Meanwhile, before we launch into a bitch session, we've gotta admit, Wansink has written the most wonderful-est thing anyone has ever said about The Atkins Diet:

Atkins-mania and the low-carb diet. For a while, it was the rage. Nearly everyone was on the low-carb bandwagon or had friends who had experienced miraculous results. A woman in one low-carb ad even claimed the diet had changed her from a "circus act to a supermodel." The basic deal was "Eat anything you want and as much as you want as long as it doesn't have refined carbohydrates." No bread, rice, pasta, potatoes, or sugar, but all the beef, butter and cheesy broccoli you can stand.

The Atkins Diet worked initially because it made dieting a mindless activity. There were bad guys (carbohydrates) and good guys (meat and vegetables), and very little variety.

The good news: The Atkins Diet worked. The bad news: It was boring to eat just meat and vegetables.

Capitalism came to the rescue. Nearly every red-blooded American food company tried to remedy the boredom by giving us more options. They gave us low-carb cereals, desserts, and beers, Russell Stover even gave us low-carb chocolate and caramel turtles. At the diet's highest (or perhaps lowest) point, Christopher Atkins, who was Brooke Shields' co-star in the 1980 movie The Blue Lagoon, came out with the Atkins Cookies, apparently riding the coincidence of his last name.

Atkins lost its magic. In the old days, there were only meat and vegetables. Now there were hundreds and hundreds of "low carb" nonmeat and nonvegetable foods. And instead of happy, svelte, protein lovers who had dropped 40 pounds, the low-carb diet began to produce continuous snackers who were mystified that they only lost 4 pounds. Although everything they ate was according to the letter of the Atkins law, they were eating too much of it.

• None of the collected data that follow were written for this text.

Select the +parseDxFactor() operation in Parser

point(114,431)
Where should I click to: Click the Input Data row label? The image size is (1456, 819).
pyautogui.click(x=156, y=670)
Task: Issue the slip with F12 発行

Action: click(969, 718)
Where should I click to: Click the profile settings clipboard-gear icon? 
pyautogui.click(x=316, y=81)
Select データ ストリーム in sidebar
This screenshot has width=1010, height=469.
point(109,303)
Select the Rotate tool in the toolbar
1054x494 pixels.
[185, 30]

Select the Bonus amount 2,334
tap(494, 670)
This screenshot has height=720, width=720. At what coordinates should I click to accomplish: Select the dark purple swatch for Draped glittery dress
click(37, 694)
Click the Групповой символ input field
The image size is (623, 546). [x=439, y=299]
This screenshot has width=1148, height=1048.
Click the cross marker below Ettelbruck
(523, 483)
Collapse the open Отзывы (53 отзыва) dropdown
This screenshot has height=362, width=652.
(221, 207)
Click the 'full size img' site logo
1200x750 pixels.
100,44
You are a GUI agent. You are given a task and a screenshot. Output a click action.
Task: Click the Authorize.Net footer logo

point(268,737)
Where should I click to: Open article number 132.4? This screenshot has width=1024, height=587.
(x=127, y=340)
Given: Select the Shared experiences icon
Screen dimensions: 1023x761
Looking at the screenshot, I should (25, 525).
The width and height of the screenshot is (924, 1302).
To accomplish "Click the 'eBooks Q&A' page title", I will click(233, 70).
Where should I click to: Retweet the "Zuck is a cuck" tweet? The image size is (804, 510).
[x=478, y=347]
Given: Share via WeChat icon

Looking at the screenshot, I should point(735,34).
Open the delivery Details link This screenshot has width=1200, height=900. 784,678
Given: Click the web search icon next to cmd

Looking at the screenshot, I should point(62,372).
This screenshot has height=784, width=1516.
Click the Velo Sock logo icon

It's really well known to people who do animal research, give your rats two different flavors of the same damn Purina Rat Chow (chow-chow-chow!) and the little varmints will eat more. Yeah, it's stupid. And, yeah, people do exactly the same thing. All you need to do is make more colors of M&Ms.

who you calling a rat?!

Date: 2007-04-10 10:17 pm (UTC)
From: [identity profile] meekorouse.livejournal.com
who you calling fat??! I'm FLUFFY.. sez Princess KikiCat.. yeah, she likes her Science Diet Natural stuff.. but she does eat a lot of it and that's why our vet wanted her to eat gooshy food and "Indoor formula" dry food.

I think she's got a tapeworm.. (just kidding!!) but I'm glad we got her back on a little bit of gooshy food.. a week or so off and she gained a pound! (I can't feel her ribs!)

Date: 2007-04-11 01:53 am (UTC)
From: [identity profile] spazzygirl19.livejournal.com
Yeah...

No matter how 'fat' I ever got - I could NEVER eliminate carbs from my diet. Even though now I'm trying to eat healthier & am *finally* exercising - yeah, it takes a doctor to tell you that you have hypertension & you might get a stroke to start -- can't do an entire day without carbs. My stomach doesn't like it at all. I was sooo sick the other night after eating nothing but vegetarian Greek food. I'm one of those people who MUST have carbs (like bread) to balance everything else. Like all/everything else - carbs in moderation. I.e. - no eating the entire breadbasket at dinner.